Breaking up from a long-term relationship can be one of the more difficult things you'll do in your lifetime. It takes courage, honesty and personal integrity to admit that a relationship is not working and to acknowledge to your partner that he or she is not the right one for you. You must have clear boundaries and a vivid sense of future expectation. Unfortunately, no matter how prepared you are, the process of breaking up can be painful.
How to Say Goodbye
Meet in person. Many "dumpers" prefer impersonal electronic break-ups through social networks or text messages. This is not clear enough, and it is disrespectful. An impersonal electronic break-up might allow the "dumpee" to feel that your message is not legitimate. People often say irrational things out of anger in an email or text message. A break-up from a long-term relationship needs to be more formal. It does not have to be an angry encounter; it can happen over dinner. This expresses to the other person that you still have respect for him, but you no longer want to be in a romantic relationship. Your partner will be more likely to take you seriously if you are face-to-face.

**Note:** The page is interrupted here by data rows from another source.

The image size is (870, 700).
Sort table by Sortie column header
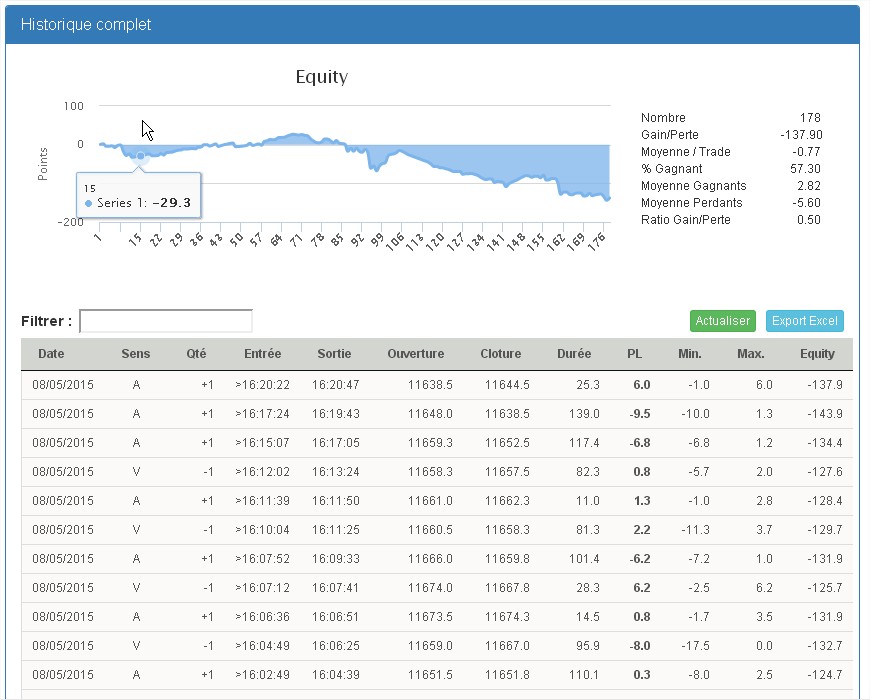(x=334, y=354)
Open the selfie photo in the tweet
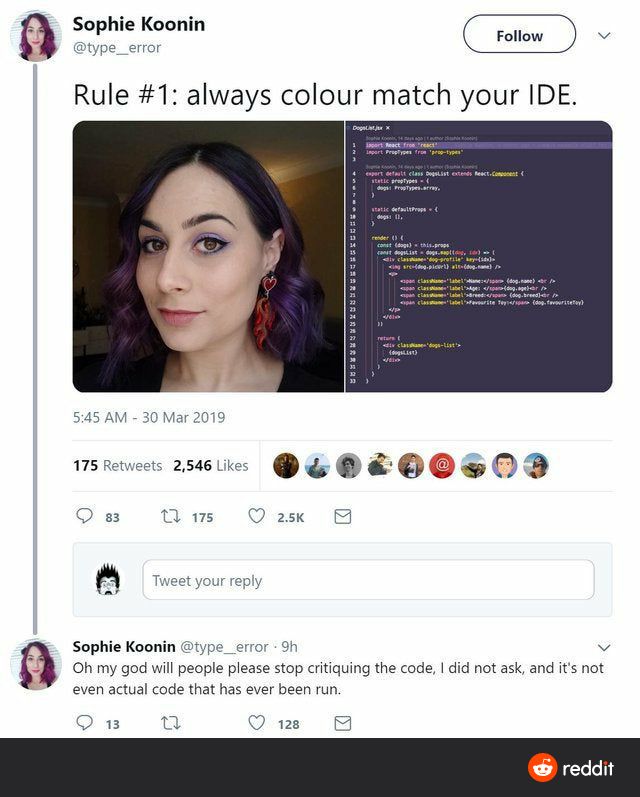 click(x=208, y=257)
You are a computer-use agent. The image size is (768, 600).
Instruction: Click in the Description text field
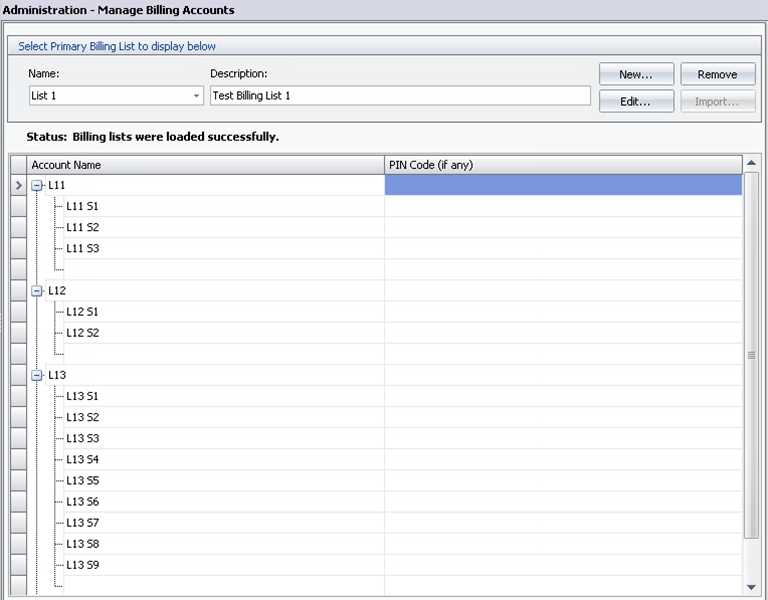pos(400,96)
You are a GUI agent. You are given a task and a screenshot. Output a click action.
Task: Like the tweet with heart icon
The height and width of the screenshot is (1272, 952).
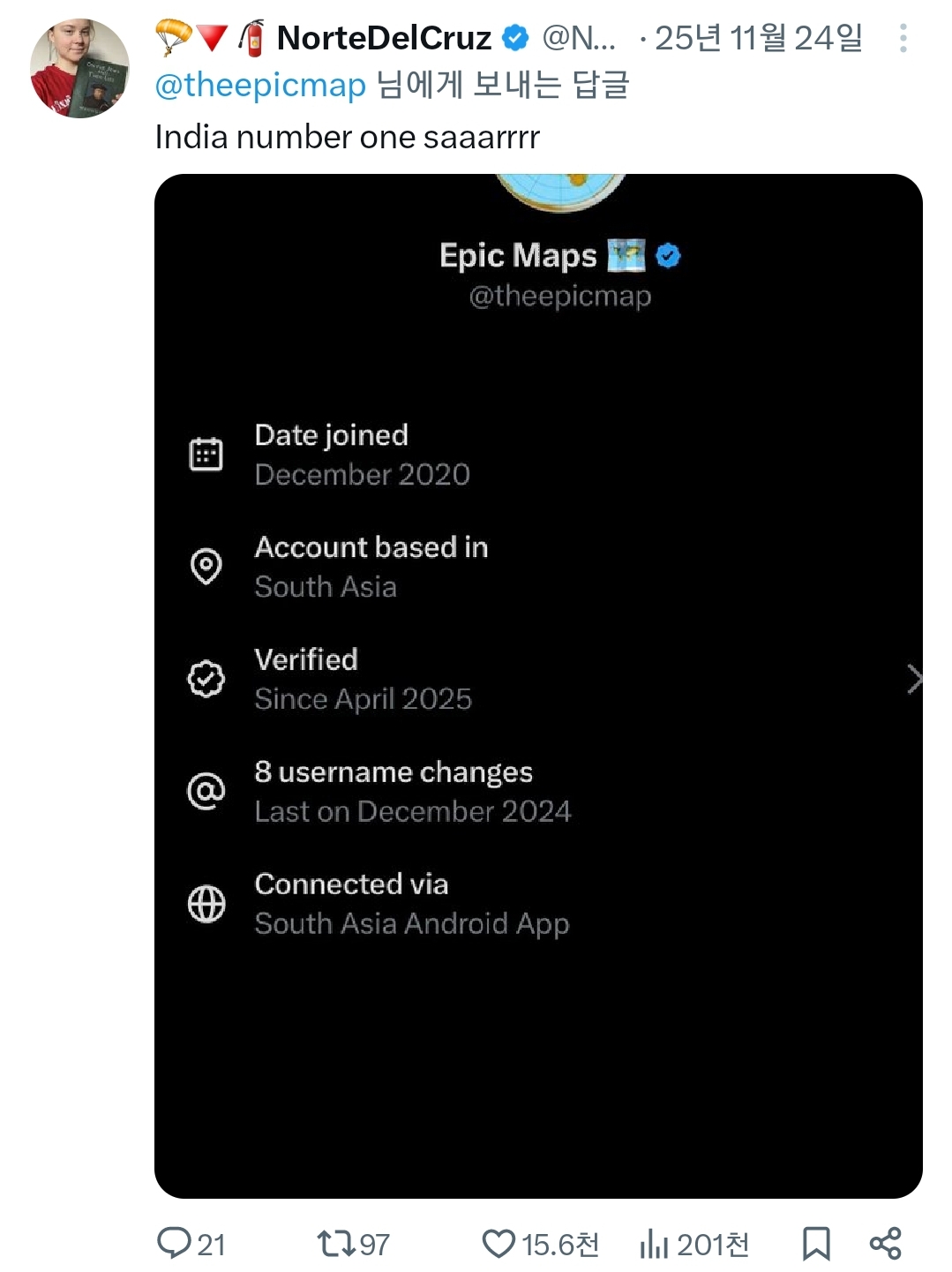[498, 1243]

Tell your partner how you feel. Your words don't have to be cruel, nor must you sugar-coat your feelings. Speak honestly, and admit that you want to move on. "Dumpees" might feel compelled to try and save a relationship even when the "dumper" does not want it to be saved, so be clear. If it's over, say, "It's over." Do not back down if you are sure this is what you want.
Turn off your phone and ignore your social networking for awhile. Your estranged other may feel the need to call and win you back, or "plead" text you. He may leave cruel messages on your social network page, or even sweet nothings for all your friends to see. Give him time to cool, and give yourself time to recuperate.
Hang out with friends. Reconnect with who you were before you were dating, and accept support. It's tough to let go, even if you are the one who instigated it.
- Tell your family and friends what you are planning on doing. This may help you stay true to your convictions.
- If you are in an abusive relationship, a break-up may require a mediator or a protective order of abuse.
- If you have children with the person you are breaking up with, separating may be more difficult.
- If you work for the person you are breaking up with, you may need to approach the situation even more delicately, to protect your professional interests.